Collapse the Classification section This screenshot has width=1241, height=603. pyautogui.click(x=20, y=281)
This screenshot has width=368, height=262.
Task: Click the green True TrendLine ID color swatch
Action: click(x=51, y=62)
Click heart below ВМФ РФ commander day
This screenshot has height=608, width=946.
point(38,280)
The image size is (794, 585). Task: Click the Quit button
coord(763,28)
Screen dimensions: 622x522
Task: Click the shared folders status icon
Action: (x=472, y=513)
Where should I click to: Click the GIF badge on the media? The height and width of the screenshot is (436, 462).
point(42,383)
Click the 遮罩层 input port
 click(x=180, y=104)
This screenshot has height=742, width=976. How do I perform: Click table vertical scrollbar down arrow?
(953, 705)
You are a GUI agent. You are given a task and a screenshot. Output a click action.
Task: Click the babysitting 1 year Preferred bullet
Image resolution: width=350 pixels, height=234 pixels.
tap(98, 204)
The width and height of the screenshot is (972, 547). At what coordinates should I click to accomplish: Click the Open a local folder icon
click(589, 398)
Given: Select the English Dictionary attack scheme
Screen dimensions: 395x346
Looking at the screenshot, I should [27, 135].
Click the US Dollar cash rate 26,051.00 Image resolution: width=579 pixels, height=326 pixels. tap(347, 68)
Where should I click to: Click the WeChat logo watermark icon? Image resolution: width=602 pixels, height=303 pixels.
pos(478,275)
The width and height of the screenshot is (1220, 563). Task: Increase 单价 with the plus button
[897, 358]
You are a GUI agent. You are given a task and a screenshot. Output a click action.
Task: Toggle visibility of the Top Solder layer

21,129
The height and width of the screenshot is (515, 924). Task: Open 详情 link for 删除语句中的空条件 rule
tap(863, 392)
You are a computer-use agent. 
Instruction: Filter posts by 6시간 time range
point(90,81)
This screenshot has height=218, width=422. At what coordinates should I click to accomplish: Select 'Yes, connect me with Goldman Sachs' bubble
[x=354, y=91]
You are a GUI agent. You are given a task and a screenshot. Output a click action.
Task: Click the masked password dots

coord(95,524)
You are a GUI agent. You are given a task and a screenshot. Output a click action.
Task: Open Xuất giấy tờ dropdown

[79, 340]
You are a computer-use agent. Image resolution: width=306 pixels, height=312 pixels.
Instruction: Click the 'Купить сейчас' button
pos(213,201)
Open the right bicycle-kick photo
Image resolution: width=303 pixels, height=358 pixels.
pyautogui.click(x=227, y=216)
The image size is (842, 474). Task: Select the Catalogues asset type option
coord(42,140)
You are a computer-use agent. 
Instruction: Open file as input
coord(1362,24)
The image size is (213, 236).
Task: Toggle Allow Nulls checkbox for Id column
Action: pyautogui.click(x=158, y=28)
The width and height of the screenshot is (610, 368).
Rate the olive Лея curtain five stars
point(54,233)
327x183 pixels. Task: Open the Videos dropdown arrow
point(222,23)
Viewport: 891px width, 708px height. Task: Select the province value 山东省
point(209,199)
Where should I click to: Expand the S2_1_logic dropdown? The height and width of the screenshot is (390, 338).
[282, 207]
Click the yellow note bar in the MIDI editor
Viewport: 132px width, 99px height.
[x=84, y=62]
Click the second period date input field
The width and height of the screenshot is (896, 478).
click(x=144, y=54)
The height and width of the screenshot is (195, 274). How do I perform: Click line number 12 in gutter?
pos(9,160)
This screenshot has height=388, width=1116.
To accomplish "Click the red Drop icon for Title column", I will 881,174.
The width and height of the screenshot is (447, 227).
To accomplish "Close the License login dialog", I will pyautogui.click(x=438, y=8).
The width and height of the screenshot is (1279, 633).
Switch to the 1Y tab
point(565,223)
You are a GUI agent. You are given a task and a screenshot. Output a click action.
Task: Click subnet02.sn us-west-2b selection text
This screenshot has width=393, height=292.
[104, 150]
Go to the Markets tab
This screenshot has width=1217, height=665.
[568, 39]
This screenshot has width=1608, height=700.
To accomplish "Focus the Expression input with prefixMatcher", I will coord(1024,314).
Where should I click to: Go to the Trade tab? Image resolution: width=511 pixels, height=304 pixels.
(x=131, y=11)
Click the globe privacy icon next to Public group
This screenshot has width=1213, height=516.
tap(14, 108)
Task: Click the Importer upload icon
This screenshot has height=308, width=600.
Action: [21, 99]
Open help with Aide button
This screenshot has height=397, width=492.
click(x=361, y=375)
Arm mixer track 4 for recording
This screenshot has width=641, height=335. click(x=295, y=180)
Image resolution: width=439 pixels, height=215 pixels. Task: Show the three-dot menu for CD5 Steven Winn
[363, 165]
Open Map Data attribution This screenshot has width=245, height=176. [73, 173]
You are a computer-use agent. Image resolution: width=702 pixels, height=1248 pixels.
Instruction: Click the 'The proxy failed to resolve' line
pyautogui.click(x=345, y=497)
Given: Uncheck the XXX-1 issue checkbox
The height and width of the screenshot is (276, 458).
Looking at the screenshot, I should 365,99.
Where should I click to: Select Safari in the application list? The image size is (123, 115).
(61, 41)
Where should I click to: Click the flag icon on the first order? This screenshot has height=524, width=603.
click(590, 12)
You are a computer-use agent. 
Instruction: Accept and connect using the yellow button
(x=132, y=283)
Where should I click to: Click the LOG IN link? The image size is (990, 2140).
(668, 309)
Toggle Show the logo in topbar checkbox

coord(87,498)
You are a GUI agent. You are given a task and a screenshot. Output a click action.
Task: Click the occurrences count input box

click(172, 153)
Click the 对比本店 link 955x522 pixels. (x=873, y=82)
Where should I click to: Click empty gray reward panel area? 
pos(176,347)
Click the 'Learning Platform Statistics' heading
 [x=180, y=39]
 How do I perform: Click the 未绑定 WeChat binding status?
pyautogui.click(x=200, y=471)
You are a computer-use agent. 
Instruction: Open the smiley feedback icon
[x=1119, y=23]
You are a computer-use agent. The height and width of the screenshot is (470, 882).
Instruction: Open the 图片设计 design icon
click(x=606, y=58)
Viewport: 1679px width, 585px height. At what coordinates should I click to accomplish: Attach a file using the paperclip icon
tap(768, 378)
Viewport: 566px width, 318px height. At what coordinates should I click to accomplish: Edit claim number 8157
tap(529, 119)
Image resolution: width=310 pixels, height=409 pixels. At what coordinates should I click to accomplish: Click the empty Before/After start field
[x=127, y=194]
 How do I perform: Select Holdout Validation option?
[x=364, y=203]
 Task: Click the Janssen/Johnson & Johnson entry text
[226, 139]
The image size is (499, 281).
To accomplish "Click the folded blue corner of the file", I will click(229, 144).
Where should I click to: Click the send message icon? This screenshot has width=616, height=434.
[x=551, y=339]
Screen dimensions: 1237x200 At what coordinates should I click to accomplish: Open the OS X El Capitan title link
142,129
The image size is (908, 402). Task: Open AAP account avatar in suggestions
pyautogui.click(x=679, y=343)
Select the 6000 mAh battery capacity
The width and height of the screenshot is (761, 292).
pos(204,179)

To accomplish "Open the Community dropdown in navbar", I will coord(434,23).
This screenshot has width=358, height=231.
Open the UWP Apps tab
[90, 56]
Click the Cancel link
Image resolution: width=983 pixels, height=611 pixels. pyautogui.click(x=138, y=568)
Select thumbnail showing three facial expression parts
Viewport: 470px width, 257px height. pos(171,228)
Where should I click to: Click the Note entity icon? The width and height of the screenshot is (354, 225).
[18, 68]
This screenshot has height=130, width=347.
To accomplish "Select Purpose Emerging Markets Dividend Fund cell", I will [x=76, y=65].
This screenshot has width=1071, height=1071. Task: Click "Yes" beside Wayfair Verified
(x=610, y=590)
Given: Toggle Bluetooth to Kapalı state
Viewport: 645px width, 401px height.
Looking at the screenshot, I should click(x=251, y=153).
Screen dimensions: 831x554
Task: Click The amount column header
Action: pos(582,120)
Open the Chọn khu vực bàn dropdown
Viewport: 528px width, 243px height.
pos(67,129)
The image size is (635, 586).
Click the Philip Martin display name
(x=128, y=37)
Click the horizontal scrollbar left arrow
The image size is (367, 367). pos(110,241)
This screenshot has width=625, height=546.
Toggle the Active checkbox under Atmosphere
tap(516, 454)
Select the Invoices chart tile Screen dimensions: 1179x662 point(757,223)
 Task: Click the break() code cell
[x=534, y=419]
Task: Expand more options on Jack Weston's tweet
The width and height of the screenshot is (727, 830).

• **Problem requirements**:
The required answer is the exact run of lines above starting at the line with "327x183 pixels. Task: Open" and ending at the line with "Go to the Markets tab", with both ends present.

• **Finished task**:
327x183 pixels. Task: Open the Videos dropdown arrow
point(222,23)
Viewport: 891px width, 708px height. Task: Select the province value 山东省
point(209,199)
Where should I click to: Expand the S2_1_logic dropdown? The height and width of the screenshot is (390, 338).
[282, 207]
Click the yellow note bar in the MIDI editor
Viewport: 132px width, 99px height.
[x=84, y=62]
Click the second period date input field
The width and height of the screenshot is (896, 478).
click(x=144, y=54)
The height and width of the screenshot is (195, 274). How do I perform: Click line number 12 in gutter?
pos(9,160)
This screenshot has height=388, width=1116.
To accomplish "Click the red Drop icon for Title column", I will 881,174.
The width and height of the screenshot is (447, 227).
To accomplish "Close the License login dialog", I will pyautogui.click(x=438, y=8).
The width and height of the screenshot is (1279, 633).
Switch to the 1Y tab
point(565,223)
You are a GUI agent. You are given a task and a screenshot. Output a click action.
Task: Click subnet02.sn us-west-2b selection text
This screenshot has width=393, height=292.
[104, 150]
Go to the Markets tab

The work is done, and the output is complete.